Pictured up top is one of several seminar invitations that the national marketing company, Seminar Direct, makes available to financial professionals who want to promote their services through direct mail and seminars.
In this case, it’s Roth IRAs, first made available by Congress in 1997 under the Taxpayer Relief Act. For the most part the financial industry has done a pretty good job of educating the individual investor. The Investment Company Institute (ICI), the national association of U.S. investment companies, reports in their research paper, The U.S. Retirement Market, First Quarter 2010, 17 million households now have Roth IRAs totaling $215 billion.
Roth 401ks? Not so good. Since the January 1, 2006 effective date, employer adoption has been slow. Only about 31% of 401k plans have added the Roth 401k as a savings option. Further, only 7% of 401k investors with access to a Roth 401(k) use one.
These statistics baffle Michael J. Francis, President of Milwaukee-based Francis Investment Counsel LLC, who was quoted in a recent article in 401 helpcenter.com:
The financial planning community cheered when this powerful wealth accumulation tool was finally made available," said Francis. "Yet it has been largely ignored by the vast majority of employers and 401k savers. I attribute this apathy to lack of information."
It’s a sentiment echoed by Carla Fried who writes in CBS Money Watch, Gen Y & Employers: A Failure to Communicate on Roth 401(k) Benefits?.
Maybe the tide is turning. A recent Hewitt study, The Role of Roth 401(k) in Retirement Savings, indicates that a growing number of large employers are adding a Roth 401(k) or Roth 403(b) option with more expected to implement them in subsequent years.
Our own client experience has been similar, many of whom took the opportunity to add Roth 401(k) as part of the EGTRRA restatement process.

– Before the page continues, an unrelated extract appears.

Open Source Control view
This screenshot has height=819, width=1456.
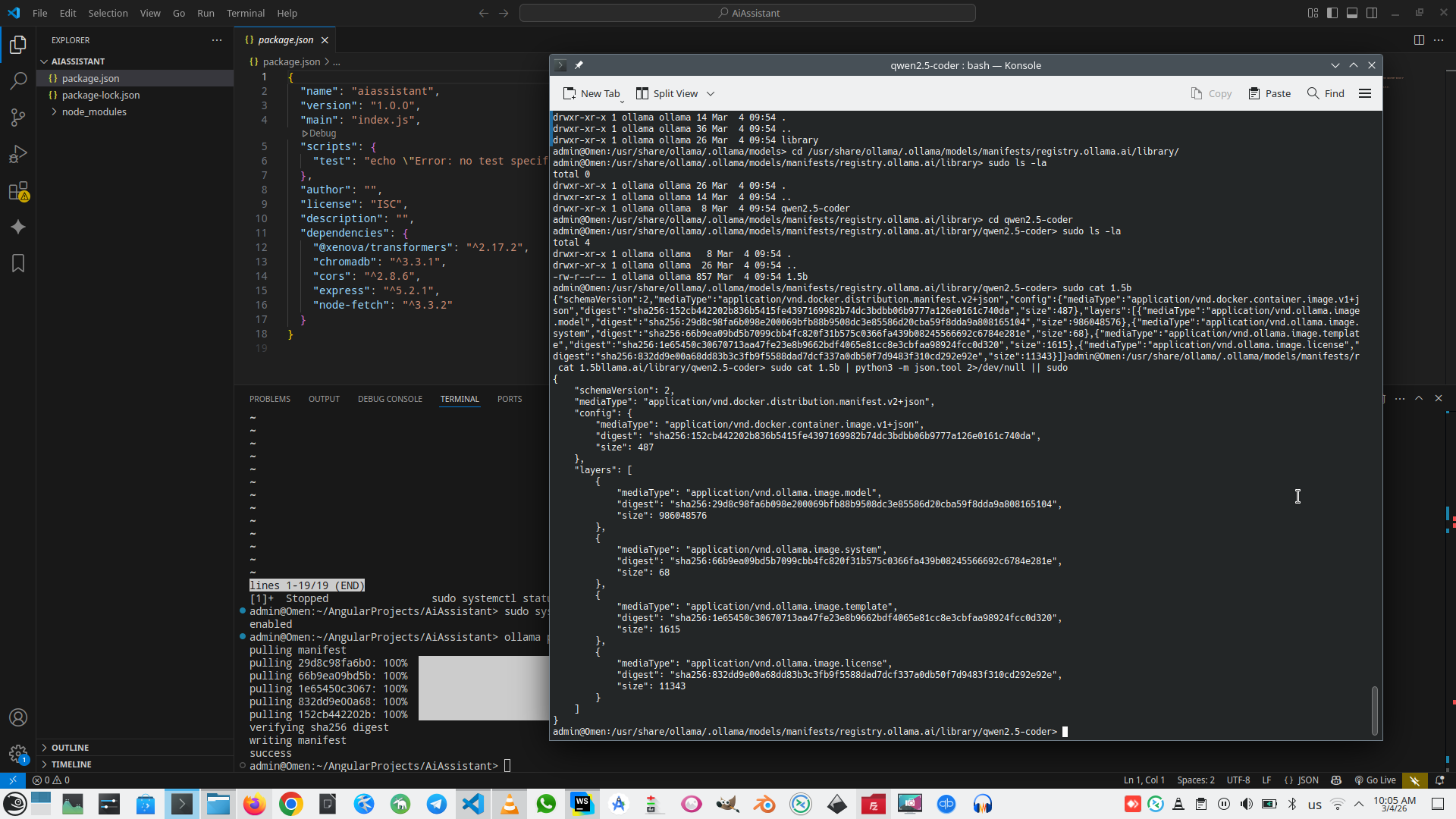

But Mr. Francis and Ms. Fried are correct. Plan sponsors need to do a better job of communicating Roth 401(k) to plan participants. Especially if the Senate provision to permits Roth conversion with a 401(k) plan becomes law which the American Society of Pension Professionals & Actuaries (ASPPA) discusses in their recent news release, ASPPA Applauds Passage of Roth Conversion Provision.